-- Records for the task --
########################################

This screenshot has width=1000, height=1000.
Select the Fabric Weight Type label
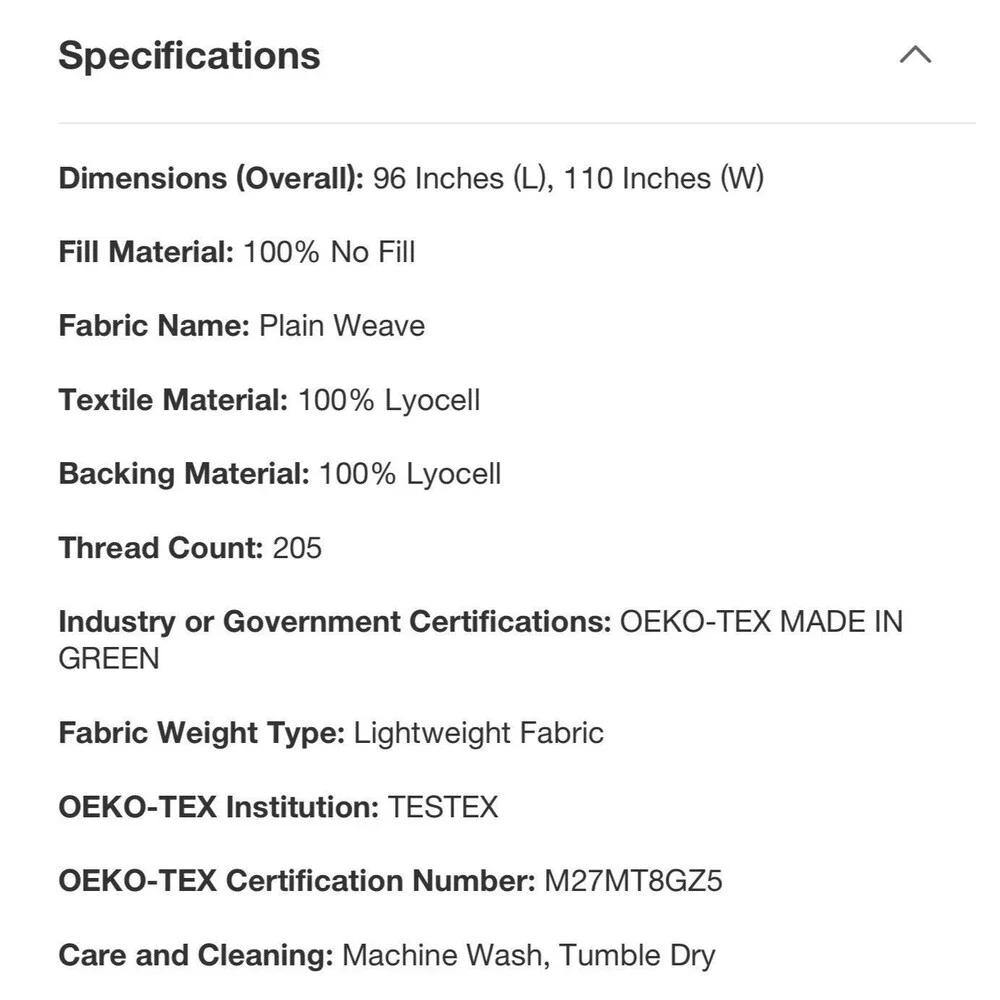click(202, 733)
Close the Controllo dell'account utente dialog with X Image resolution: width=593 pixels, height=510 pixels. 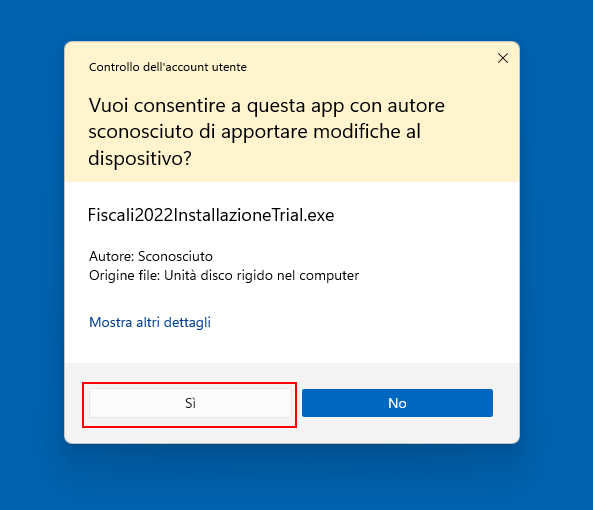coord(503,58)
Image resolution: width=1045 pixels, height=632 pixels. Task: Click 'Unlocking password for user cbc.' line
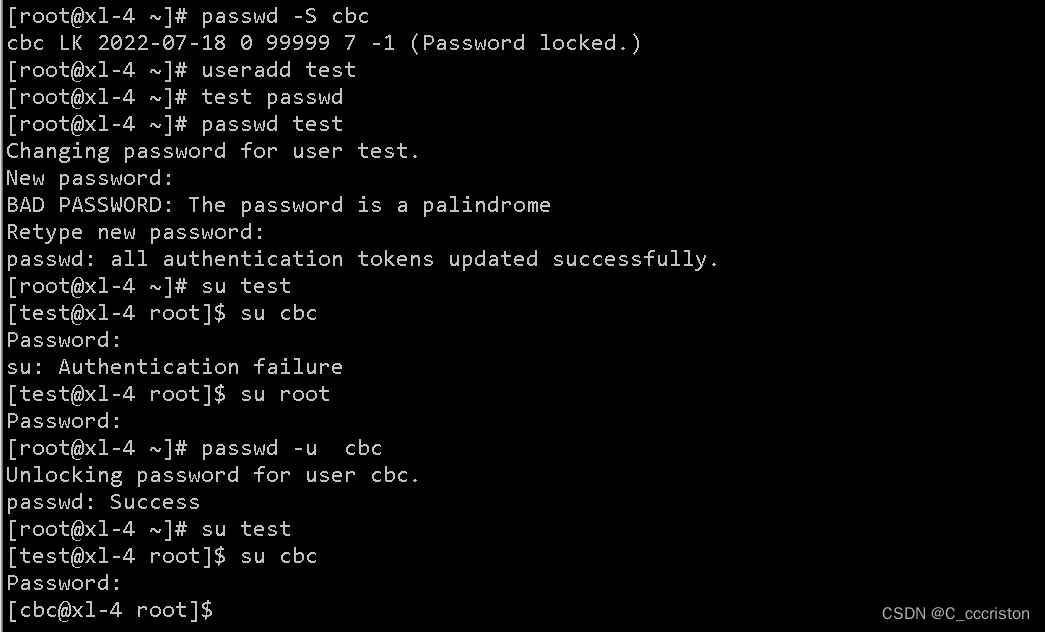pos(213,475)
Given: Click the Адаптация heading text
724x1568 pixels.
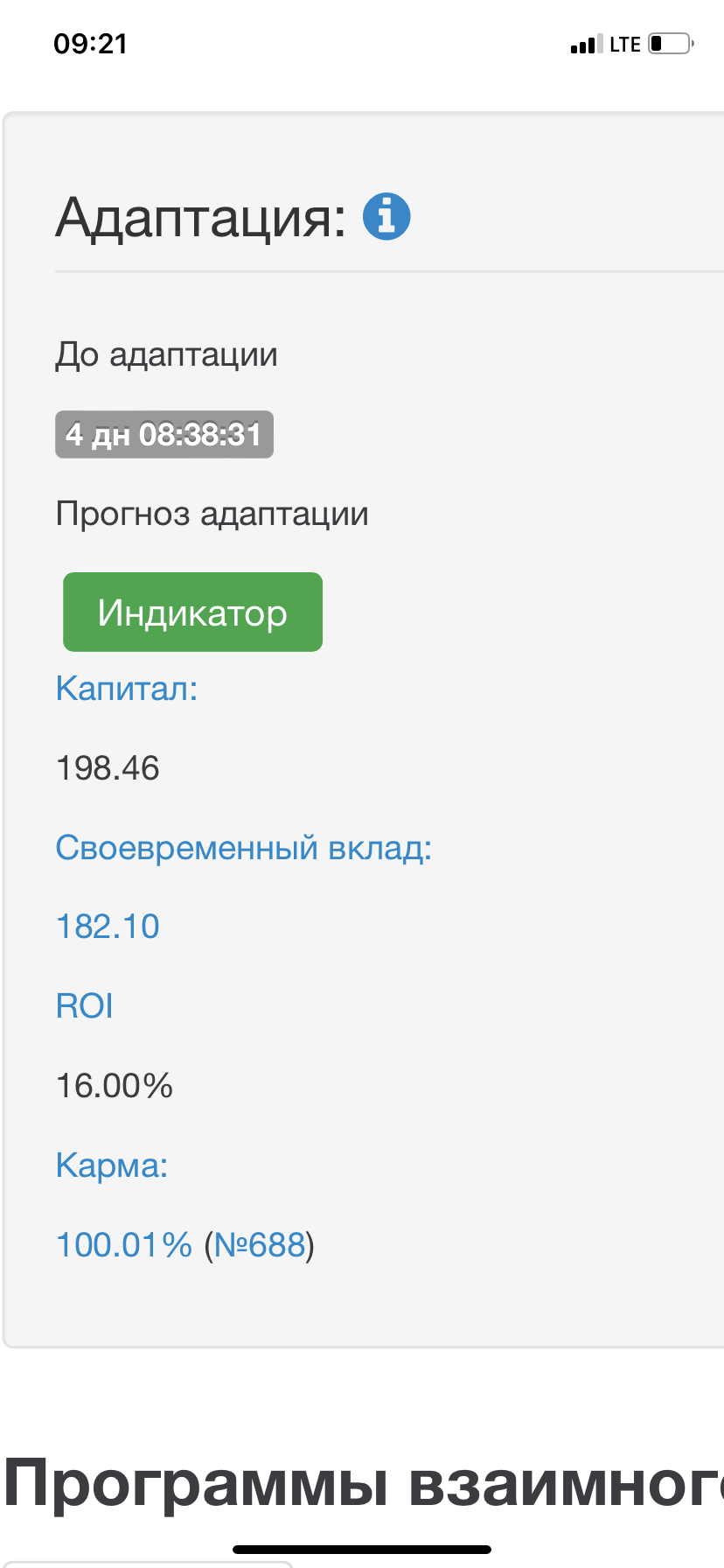Looking at the screenshot, I should point(201,217).
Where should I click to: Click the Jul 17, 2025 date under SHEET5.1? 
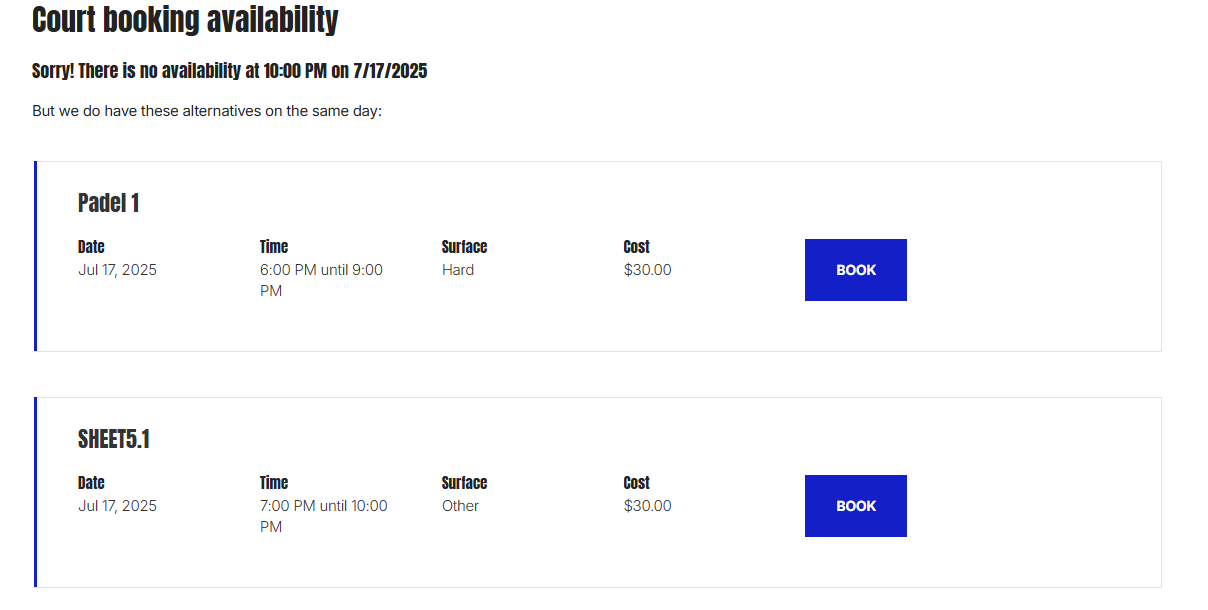117,506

########################################

-- Problem details --
Please print the line that contains "Given: Click the Адаптация heading text" along with every later line of the material, exactly, through the last one. Leave pictures out of the copy.

-- Task response --
Given: Click the Адаптация heading text
724x1568 pixels.
Looking at the screenshot, I should point(201,217).
Where should I click to: Click the Jul 17, 2025 date under SHEET5.1? 
117,506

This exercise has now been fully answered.